- **Seitenauszug**:
────────
Dieser trat mit einem zweiten Anzug an, insgesamt zehn Veränderungen zum letzten Liga-Spiel, und vermittelte so den Eindruck, den Gegner nicht ernst zu nehmen. Barisic führte dies jedoch mehr auf die Rotation aufgrund des bevorstehenden Wochenend-Liga-Schlagers gegen Athletic Bilbao (Sonntag, 18:15 Uhr im LIVE-Video bei LAOLA1.tv) zurück.

Florian Kainz sah es anders: „Von der Aufstellung her war es auf jeden Fall nicht so, wie wir es uns erwartet haben. Im Ballbesitz sind sie natürlich sehr gut, können immer ein Tor schießen, auch wenn wir das in der ersten Halbzeit sehr gut gemacht haben und zum ungünstigen Zeitpunkt das Tor bekommen haben.“

An der Kompaktheit des vielseitigen spanischen Gegners biss man sich phasenweise die Zähne aus. Zwar konnten nur wenige Großchancen herausgespielt werden, positiv anzumerken sind jedoch die hohen Ballbesitz-Anteile.

„Wir haben auch im ersten Durchgang phasenweise sehr gut gespielt. Wir haben viel Ballbesitz gehabt, sie viel laufen gelassen. Das haben sie überhaupt nicht gemocht, da waren sie nicht zufrieden, wie das abläuft“, analysierte Hofmann, mit dem Nebensatz: „Dann kriegen wir aber kurz vor der Pause das Gegentor, weil wir in manchen Situationen noch zu ungeduldig gespielt haben.“

Ärgerlicher Gegentreffer rief Reaktion hervor

Quasi mit dem Pausenpfiff, zum denkbar ungünstigsten Zeitpunkt nützte Villarreal eine der wenigen, aber zumeist guten Chancen zur Führung.

„Da sieht man wieder, dass man in keiner Phase locker lassen darf. Das darf uns nicht passieren, noch dazu in der 45. Minute. Das war zu billig, und nicht das erste Mal“, ärgerte sich der Chefbetreuer über den Rückstand zur Pause.

Doch Rapid ließ sich nicht hängen und schöpfte in der Kabine neuen Mut. Die Pausenansprache dürfte gefruchtet haben.
────────
- **Aufgabenstellung**: Führen Sie sämtliche Personen auf, die im obigen Spielbericht mit Namen genannt werden.

- **Quellenauszug**:
────────
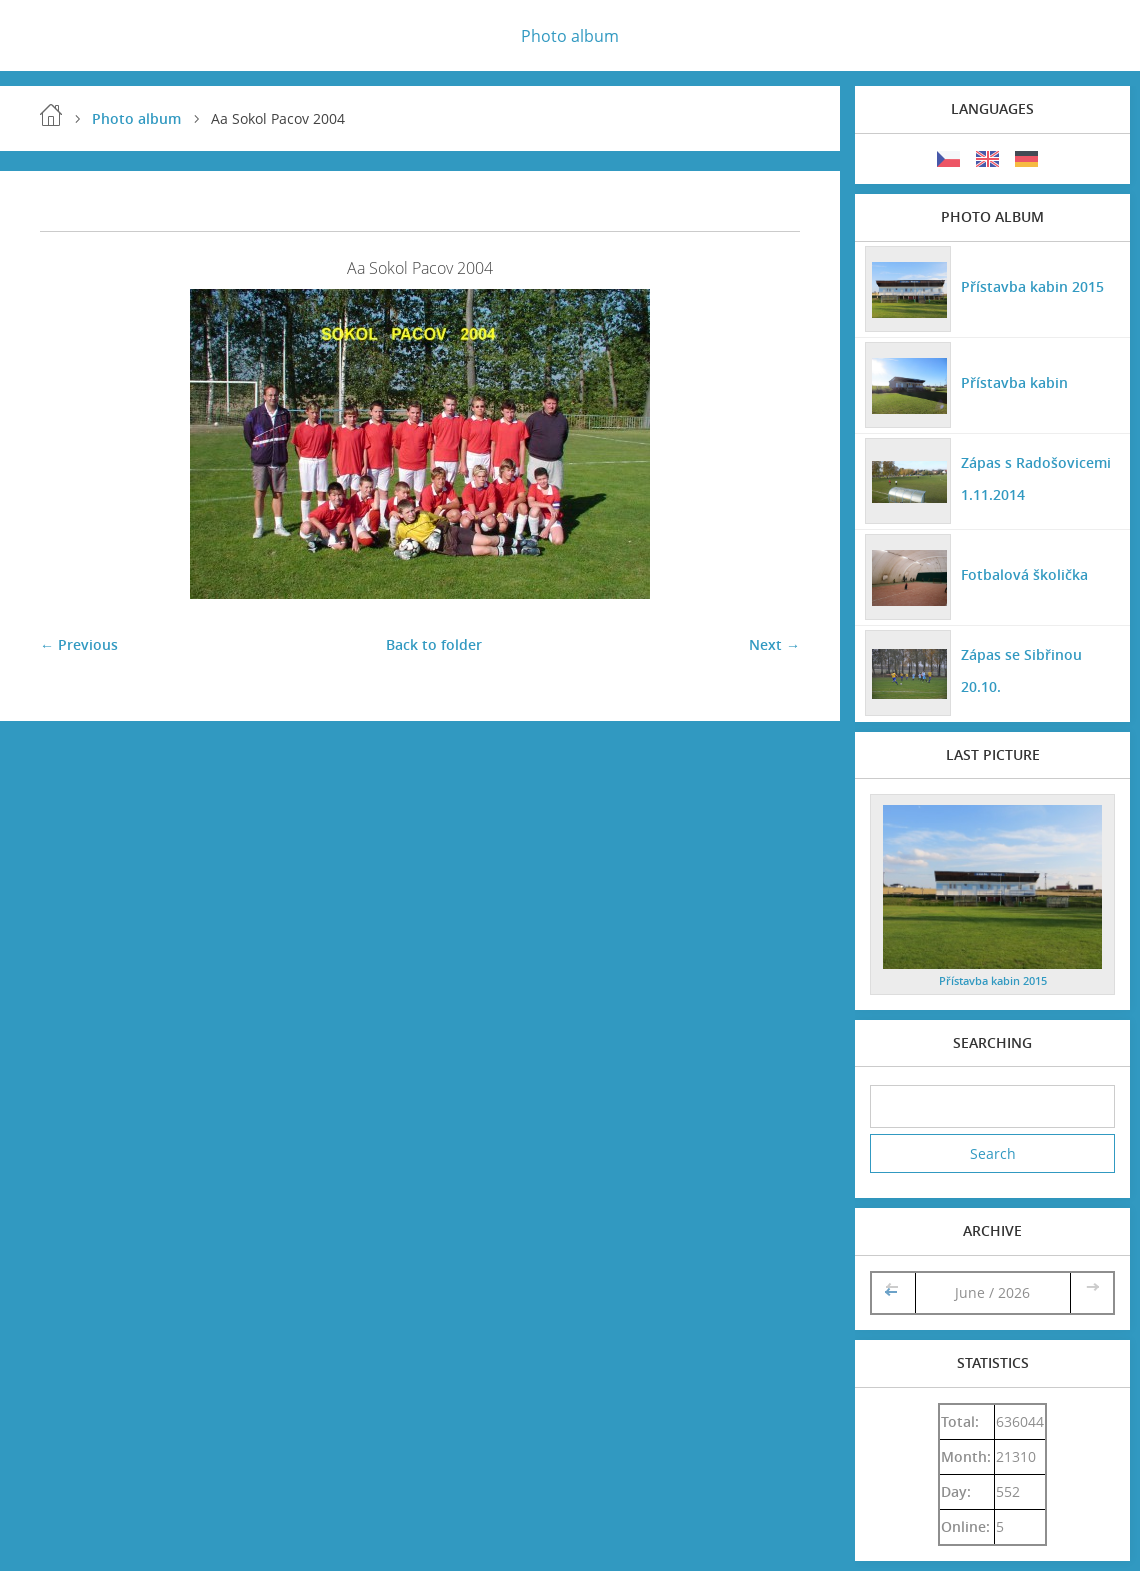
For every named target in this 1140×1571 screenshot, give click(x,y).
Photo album (570, 36)
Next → (774, 644)
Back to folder (434, 644)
────────
- **Gelöste Aufgabe**: Barisic, Florian Kainz, Hofmann